10 thoughts on “Hackaday Prize Entry: Molded Tracks For Vehicles

  1. Dear HaD: Today on your opening Blog page I count four of the seven posts are contest/prize/give-away gimmicks. This is becoming – to say the least – tedious. I have been supporting HaD since the outset, and given that the site has lived and prospered to-date, I feel that earns me the right to comment when I feel your ship is off course. Now is one of those times. Regards, David (p.s. for nostalgia’s sake i hould have typed this comment in all lowercase.)

  2. http://ruemohr.org/~ircjunk/images/p1070056.jpg
    Shortly after I started trying to make track I realized that its really important to keep the piece count down. I think this struck me after I decided to strip down roller chains and re-assemble it into wider chain for use as tracks, at some point after making a 3d printer I realized that I could get it down to 2 peices per link (yup, avoiding snap-togethor). 2 hours for 9 links, and I can be sleeping while they are made.

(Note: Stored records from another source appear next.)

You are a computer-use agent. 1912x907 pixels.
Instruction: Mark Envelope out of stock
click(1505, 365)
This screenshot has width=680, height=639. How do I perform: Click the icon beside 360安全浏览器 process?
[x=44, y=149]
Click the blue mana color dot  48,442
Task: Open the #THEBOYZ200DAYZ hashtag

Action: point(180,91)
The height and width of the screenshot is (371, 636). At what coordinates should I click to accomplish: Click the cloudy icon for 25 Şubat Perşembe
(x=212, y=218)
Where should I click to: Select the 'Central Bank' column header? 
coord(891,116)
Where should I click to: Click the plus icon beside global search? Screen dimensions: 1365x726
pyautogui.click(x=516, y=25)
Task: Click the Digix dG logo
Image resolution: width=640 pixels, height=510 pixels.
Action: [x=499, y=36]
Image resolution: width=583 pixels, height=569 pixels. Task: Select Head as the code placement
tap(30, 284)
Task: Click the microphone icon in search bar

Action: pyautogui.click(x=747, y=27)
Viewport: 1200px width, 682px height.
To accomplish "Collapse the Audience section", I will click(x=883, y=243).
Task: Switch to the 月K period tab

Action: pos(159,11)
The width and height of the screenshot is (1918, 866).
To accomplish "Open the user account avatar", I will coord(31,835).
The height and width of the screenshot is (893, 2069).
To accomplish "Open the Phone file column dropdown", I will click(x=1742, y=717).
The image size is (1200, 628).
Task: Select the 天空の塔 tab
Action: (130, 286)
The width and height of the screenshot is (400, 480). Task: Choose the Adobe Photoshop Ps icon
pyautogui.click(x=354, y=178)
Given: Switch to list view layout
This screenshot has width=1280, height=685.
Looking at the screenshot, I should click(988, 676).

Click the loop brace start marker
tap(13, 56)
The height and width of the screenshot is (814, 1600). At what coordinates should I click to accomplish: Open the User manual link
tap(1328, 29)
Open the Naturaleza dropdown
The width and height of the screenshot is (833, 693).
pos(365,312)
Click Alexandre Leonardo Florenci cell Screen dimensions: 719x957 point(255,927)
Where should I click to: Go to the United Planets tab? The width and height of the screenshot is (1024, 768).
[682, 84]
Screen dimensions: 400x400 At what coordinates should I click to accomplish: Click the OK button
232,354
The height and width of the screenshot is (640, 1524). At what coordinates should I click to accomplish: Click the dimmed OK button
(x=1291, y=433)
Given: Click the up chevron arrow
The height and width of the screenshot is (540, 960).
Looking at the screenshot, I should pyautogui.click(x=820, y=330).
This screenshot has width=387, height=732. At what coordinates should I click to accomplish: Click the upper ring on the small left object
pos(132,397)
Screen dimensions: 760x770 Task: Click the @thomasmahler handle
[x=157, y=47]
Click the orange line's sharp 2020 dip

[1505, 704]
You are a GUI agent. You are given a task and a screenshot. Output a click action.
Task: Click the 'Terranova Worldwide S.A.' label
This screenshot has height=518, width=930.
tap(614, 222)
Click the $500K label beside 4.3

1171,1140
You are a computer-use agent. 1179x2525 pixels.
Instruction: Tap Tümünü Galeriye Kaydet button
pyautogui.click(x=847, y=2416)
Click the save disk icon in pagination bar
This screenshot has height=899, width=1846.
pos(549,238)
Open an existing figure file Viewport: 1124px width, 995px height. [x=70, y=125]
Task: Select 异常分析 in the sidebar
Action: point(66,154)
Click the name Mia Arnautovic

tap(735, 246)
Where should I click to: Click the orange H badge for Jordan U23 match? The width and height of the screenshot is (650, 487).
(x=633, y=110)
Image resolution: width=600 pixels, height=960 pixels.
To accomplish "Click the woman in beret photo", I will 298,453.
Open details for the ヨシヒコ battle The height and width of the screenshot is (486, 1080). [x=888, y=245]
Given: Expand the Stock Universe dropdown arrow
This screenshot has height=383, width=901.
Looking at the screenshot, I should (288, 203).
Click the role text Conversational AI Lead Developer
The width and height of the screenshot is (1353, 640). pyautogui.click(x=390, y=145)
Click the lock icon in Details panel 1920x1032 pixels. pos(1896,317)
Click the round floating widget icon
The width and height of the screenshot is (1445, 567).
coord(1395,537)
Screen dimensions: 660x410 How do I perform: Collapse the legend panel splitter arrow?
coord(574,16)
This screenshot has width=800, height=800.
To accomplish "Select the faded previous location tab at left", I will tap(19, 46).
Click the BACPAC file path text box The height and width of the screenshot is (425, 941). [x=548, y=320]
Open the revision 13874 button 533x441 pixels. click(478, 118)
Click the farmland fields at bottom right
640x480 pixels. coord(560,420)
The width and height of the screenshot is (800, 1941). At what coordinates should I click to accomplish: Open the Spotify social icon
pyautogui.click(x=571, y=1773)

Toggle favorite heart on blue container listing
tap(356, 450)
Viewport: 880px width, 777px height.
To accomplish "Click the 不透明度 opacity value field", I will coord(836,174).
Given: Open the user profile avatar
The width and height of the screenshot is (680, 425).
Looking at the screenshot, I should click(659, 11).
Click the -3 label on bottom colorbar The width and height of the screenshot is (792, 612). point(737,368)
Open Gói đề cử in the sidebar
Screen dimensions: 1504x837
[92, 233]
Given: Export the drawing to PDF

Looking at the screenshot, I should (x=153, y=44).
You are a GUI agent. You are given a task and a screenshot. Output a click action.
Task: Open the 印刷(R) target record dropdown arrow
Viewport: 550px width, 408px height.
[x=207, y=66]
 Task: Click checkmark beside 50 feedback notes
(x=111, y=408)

  3. “but if you’re making thousands of tracks, molds are the way to do it”

    Injection molds, perhaps. RTV molds? Let’s hope we don’t have any wars while we are sill molding our tank tracks!

  4. It looks like he bought a bunch of custom pins to widen the track, but each link would essentially be a master link. Why not go the route of a multispeed bicycle chain and use longer press-fit pins for every link, with no master links at all, OR the way motor cycles and other single-sprocket vehicles (i.e. kids bikes), and have only one master link? The non-master-link pins could simply be plain pins with a slight chamfer on the ends to facilitate pressing.

    I guess the advantage of the all-master-link method would be that you wouldn’t need any special tools to press the link pins.

  5. The *tracks* look easy to replicate.

    But searching far and wide for a supplier that will sell you unassembled roller chain segments, getting a small run of custom pins machined, and paying over $250 shipping to get segments and pins shipped from China… Kinda detracts from the “easy” aspect of the overall project.

    If [jupdyke] has plans to deal with China, stock the components, and sell them to hobbyists in the future with reasonable prices and shipping, that would be easy. Perhaps this is why he didn’t list any of his suppliers.

    I wonder about an alternate method [jupdyke] listed as inspiration:

    “Another method is to put a bolt through the roller chain to connect to the treads. This is a cheap and easy solution, but now the roller chain cannot be driven by the standard sprockets.”

    Assume the bolts are installed on every other chain segment, the entire chain has an even number of segments, and the sprockets have an even number of teeth. This is what his example pictures for this method show, driven with a non-standard (and presumably expensive) sprocket that’s manufactured to lack every other tooth. But I can’t imagine it would be too difficult to take a standard sprocket, and knock out a few teeth with an angle grinder.